Goal of the exercise:
Please continue the news article about the Navajo Nation Chief Justice's quarterly message from the point where it stops.

Navajo-Hopi Nations,Flagstaff & Winslow News
Sun, Feb. 28

Chief Justice: Domestic violence, reposession, criminal cases increase

Navajo Nation Chief Justice JoAnn B. Jayne recognized Judicial staff for their hard work and services during the recent pandemic. (Photos/Office of the Justice)

Navajo Nation Chief Justice JoAnn B. Jayne recognized Judicial staff for their hard work and services during the recent pandemic. (Photos/Office of the Justice)

WINDOW ROCK, Ariz. — Navajo Nation Chief Justice JoAnn B. Jayne delivered her quarterly message during the Navajo Nation Council Winter Session Jan. 26.

Jayne recognized the hard work and dedication of Judicial Branch staff who continue to serve the public throughout the pandemic.

“Never in the last 61 years of the court system did we know an invisible monster would come before us,” she said.

Jayne highlighted the services provided by the courts even during the pandemic. The continued resilience of the staff allowed for “sister” courts to step in and assist courts that had to close their buildings due to exposure, she noted.

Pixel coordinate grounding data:
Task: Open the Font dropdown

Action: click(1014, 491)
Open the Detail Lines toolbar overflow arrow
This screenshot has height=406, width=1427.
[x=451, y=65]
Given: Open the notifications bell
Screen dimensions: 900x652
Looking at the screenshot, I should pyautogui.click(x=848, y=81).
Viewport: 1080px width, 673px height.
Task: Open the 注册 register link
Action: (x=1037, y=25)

Result for this exercise:
The courts have recently seen increases in cases for repossessions, domestic violence and criminal filings. The courts have also seen an increase in the number of pro bono appointments, which Jayne explained are appointments of counsel for people who need to be represented without charge.

“We have a court system that our naat’1aniis put together in all of these years before us. Long before 61 years ago when our courts became what it is now, we had our naat’1aniis, they had peacemaking and we still have peacemaking at this point,” she said.

Jayne thanked the Navajo Nation Council, Navajo President Jonathan Nez and the Judicial Conduct Commission for their roles in getting four judges and an associate justice on the bench since December 2019.

Getting new judges means that the Diné people who go before the courts have more input, she said. There are currently seven vacancies for district court judge.

“We request that you continue to work with us — Navajo Nation Council and Mr. President and Vice President — in securing more judges for us,” Jayne said, noting that a full judiciary helps to protect Navajo Nation sovereignty.

In the midst of the pandemic, six new Navajo Nation Bar Association members were able to be sworn in. This means there are more attorneys and advocates working in the legal system.





Jayne said there is a continuing need for funding to continue protecting sovereignty and to address the challenges the Branch.

The Judicial Branch continually seeks grants outside of Navajo Nation general funds and has a grants administrator to do so. Jayne said the Branch is currently requesting grant funds for the Peacemaking Program to work on healing issues related to missing and murdered Diné relatives.